§ **TASK GOAL**: From the line containing "Viewport: 600px width, 526px height." down to the final line of the entries below, return each line exactly and drop the pictures.

== DATA FOR PROCESSING

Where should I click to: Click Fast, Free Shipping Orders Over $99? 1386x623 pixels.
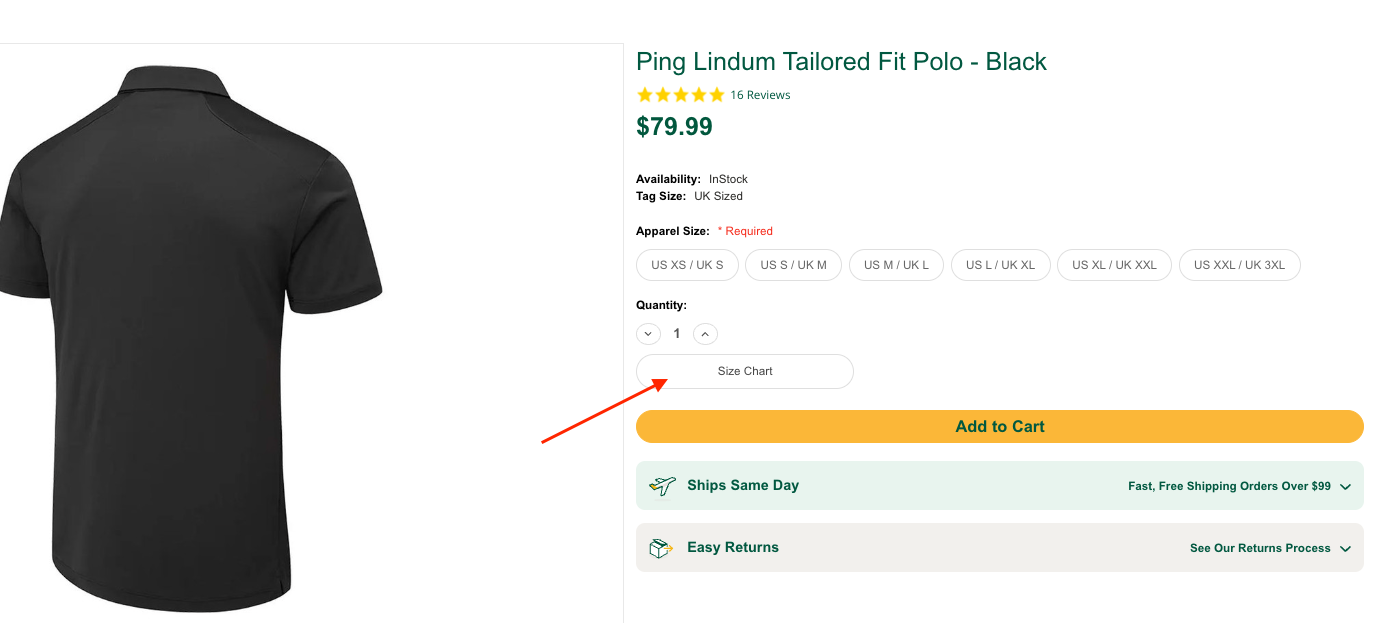tap(1229, 486)
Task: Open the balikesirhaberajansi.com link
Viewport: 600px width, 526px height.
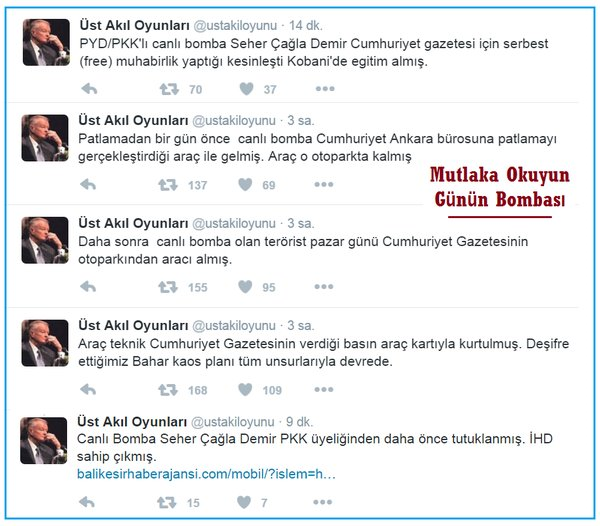Action: [x=206, y=474]
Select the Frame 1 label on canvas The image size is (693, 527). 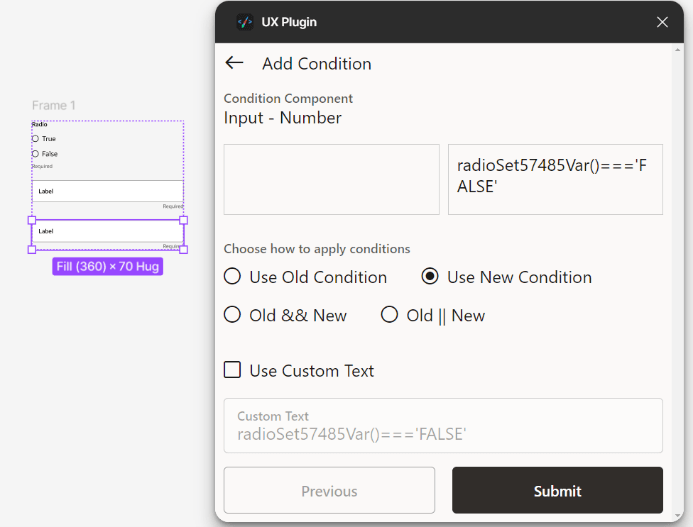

====

§ **REPLY**:
Viewport: 600px width, 526px height.
Action: [x=206, y=474]
Select the Frame 1 label on canvas The image size is (693, 527). 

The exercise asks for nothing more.